Although the terms of the written treaty transferred the risk of certain losses from Assurant Solutions to Am Re under certain conditions, the terms of the so-called "handshake" agreement negated the transfer of risk. Pursuant to this handshake agreement, Assurant Solutions agreed that if the total amount of claims paid by Am Re exceeded the total amount of premiums paid by Assurant Solutions over the life of the treaty, Assurant Solutions would reimburse Am Re for the difference. In return, Am Re agreed that if the total amount of premiums paid by Assurant Solutions exceeded the total amount of claims paid by Am Re, Am Re would return the difference to Assurant Solutions.

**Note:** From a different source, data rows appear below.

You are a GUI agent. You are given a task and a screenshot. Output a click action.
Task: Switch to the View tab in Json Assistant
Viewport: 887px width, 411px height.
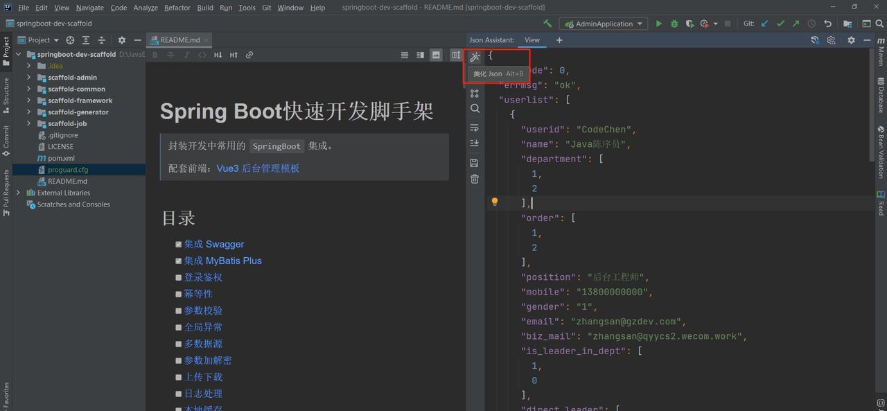[x=532, y=40]
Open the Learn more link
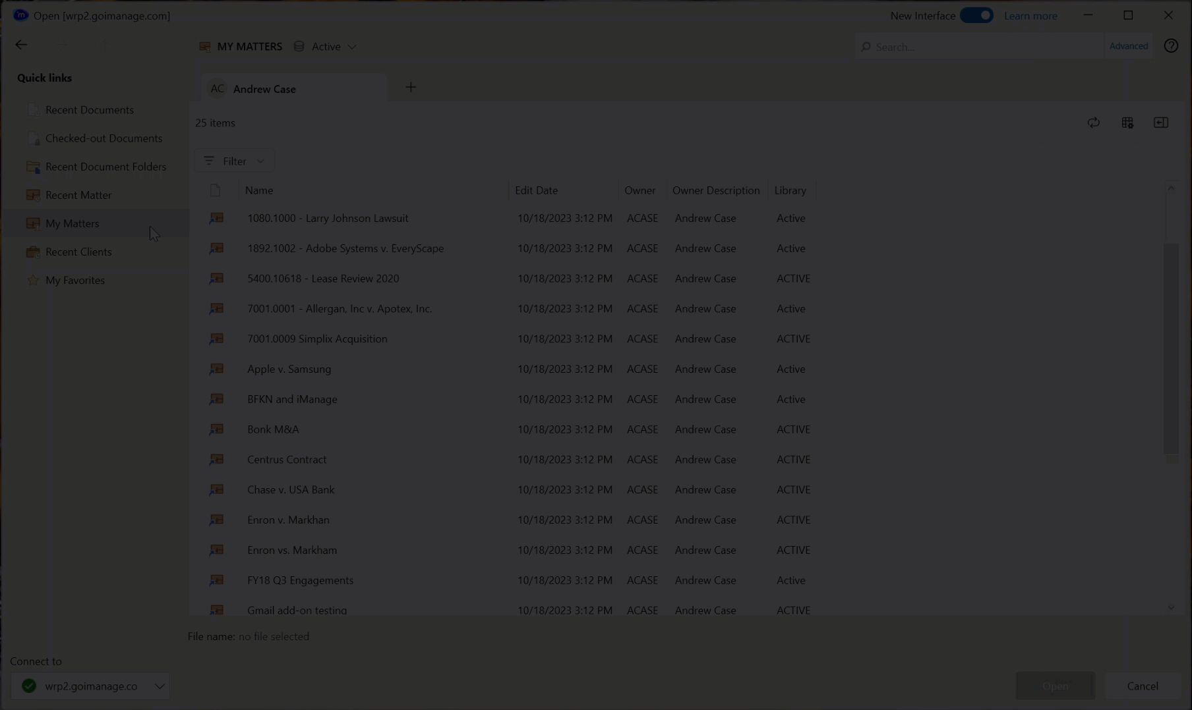1192x710 pixels. tap(1030, 16)
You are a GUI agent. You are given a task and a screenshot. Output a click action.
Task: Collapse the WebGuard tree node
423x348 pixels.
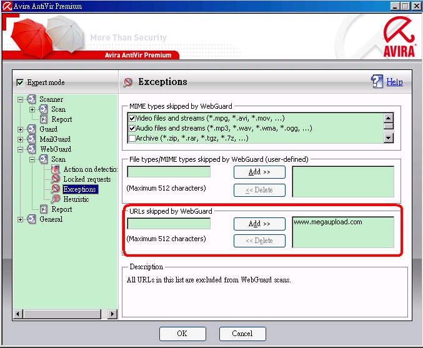coord(21,149)
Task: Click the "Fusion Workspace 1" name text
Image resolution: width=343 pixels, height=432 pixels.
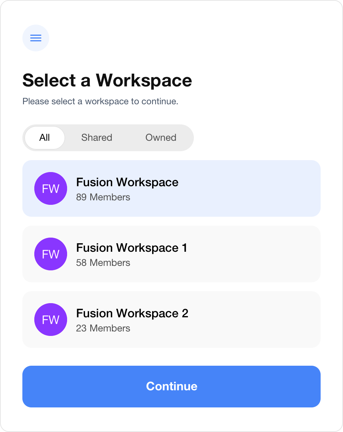Action: click(132, 248)
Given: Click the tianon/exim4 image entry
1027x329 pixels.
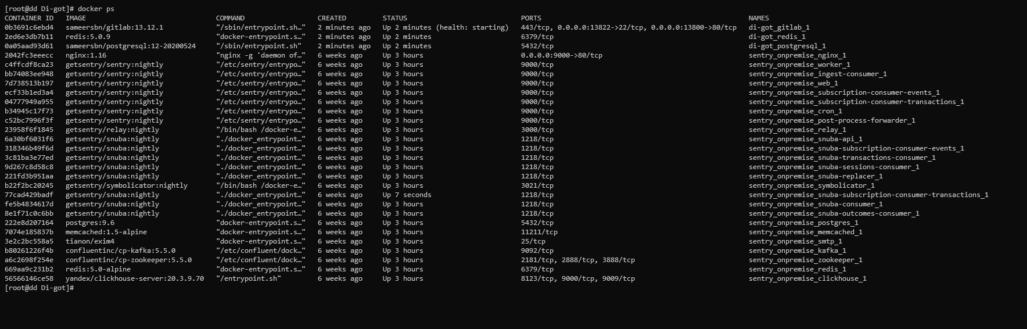Looking at the screenshot, I should [90, 241].
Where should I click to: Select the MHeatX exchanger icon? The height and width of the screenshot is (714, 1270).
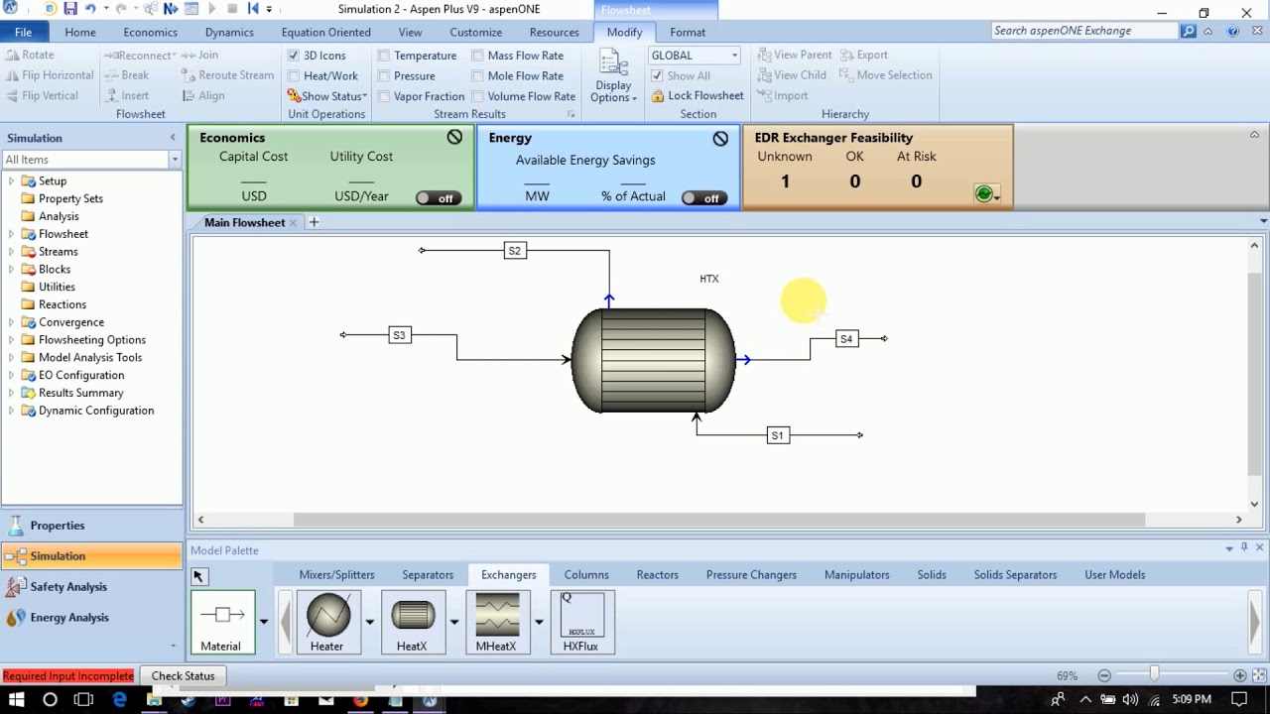(x=497, y=615)
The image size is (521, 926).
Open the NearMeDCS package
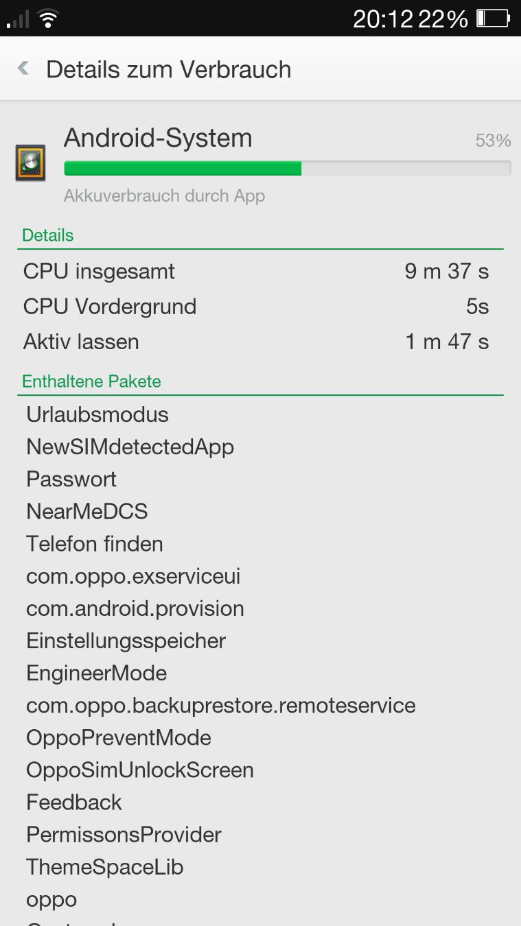[x=86, y=511]
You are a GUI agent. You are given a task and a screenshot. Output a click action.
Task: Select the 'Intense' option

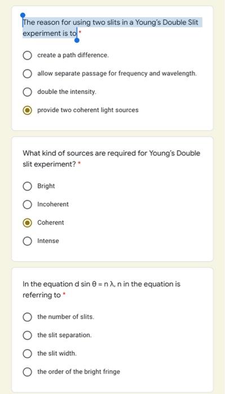(x=27, y=241)
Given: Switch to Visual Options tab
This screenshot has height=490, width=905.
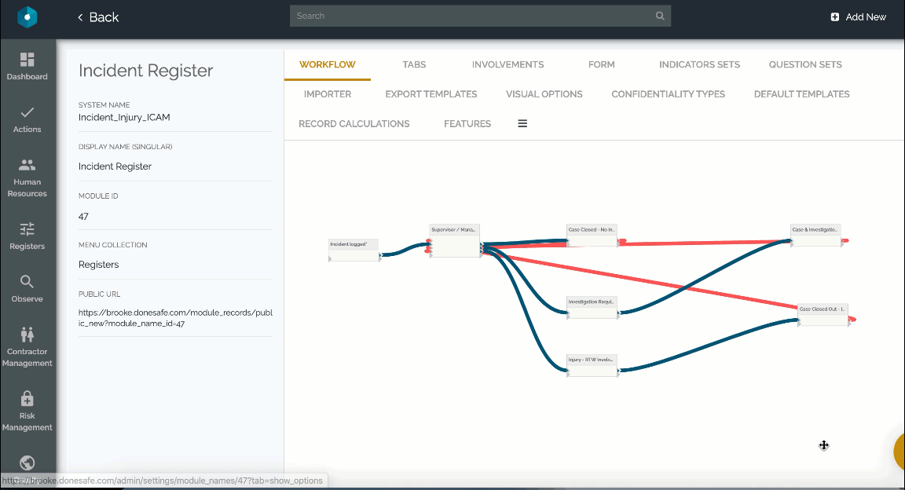Looking at the screenshot, I should tap(544, 94).
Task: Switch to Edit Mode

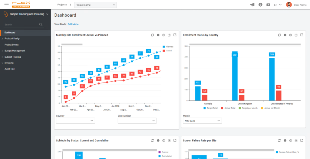Action: click(73, 24)
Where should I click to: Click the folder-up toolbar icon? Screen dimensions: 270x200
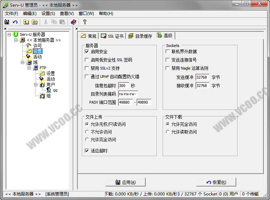pyautogui.click(x=26, y=22)
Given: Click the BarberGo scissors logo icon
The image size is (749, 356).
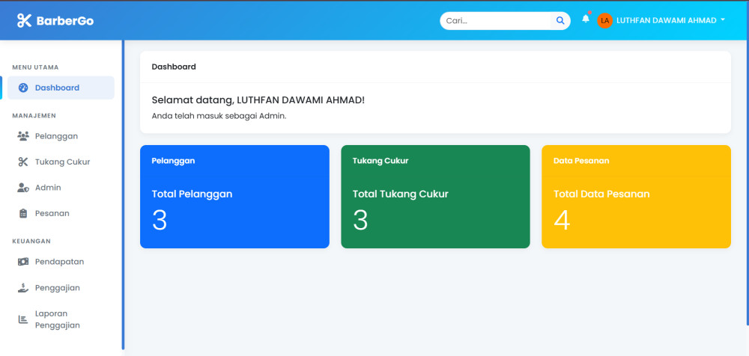Looking at the screenshot, I should (24, 20).
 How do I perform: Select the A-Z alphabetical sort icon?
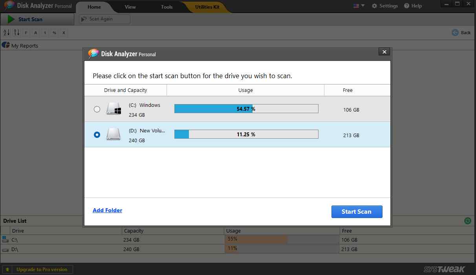5,33
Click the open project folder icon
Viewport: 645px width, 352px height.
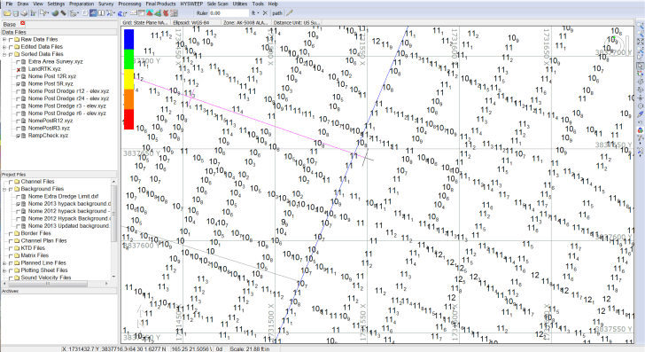[7, 13]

Assurant accounted for the Am Re treaty improperly by using principles of reinsurance accounting instead of deposit accounting. Under reinsurance accounting, the reinsured is permitted to offset relevant losses in the amount of the probable recovery under a reinsurance agreement, which reduces the impact of those losses on the reinsured's income statement. Under deposit accounting, the payment by the reinsurer is treated as the return of a loan or deposit and cannot be used to offset losses on the income statement. Because the "handshake" agreement between Assurant and Am Re, and in particular its pay-back provision, negated risk transfer, GAAP required the use of deposit accounting and not reinsurance accounting for the premiums paid and any recoveries made under this particular treaty.
After the 2004 Florida hurricane season, Assurant booked a $10 million claim payment made by Am Re as a reinsurance recovery rather than the return of a deposit, thereby reducing the adverse impact of the hurricane losses incurred by Assurant Solutions on Assurant's reported financial results. By improperly booking the $10 million payment using reinsurance accounting instead of deposit accounting, Assurant overstated its net income for the quarter ended September 30, 2004 by $6.41 million, or 9.4%. Assurant misstated its financial results for the third quarter of 2004 to the public in two Forms 8-K, filed on November 4 and December 22, 2004, and in a Form 10-Q filed on November 12, 2004.
Assurant is charged in the SEC's complaint with violating Sections 13(a), 13(b)(2)(A) and 13(b)(2)(B) of the Exchange Act and Rules 12b-20, 13a-11 and 13a-13. In offering to settle these charges, Assurant has consented, without admitting or denying the allegations in the complaint, to the entry of a final judgment permanently enjoining it from violating the foregoing Exchange Act provisions and imposing a civil penalty in the amount of $3.5 million. The determination of this penalty amount took into account, among other things, the company's failure fully to comply with Commission subpoenas on a timely basis. The proposed settlement is subject to court approval.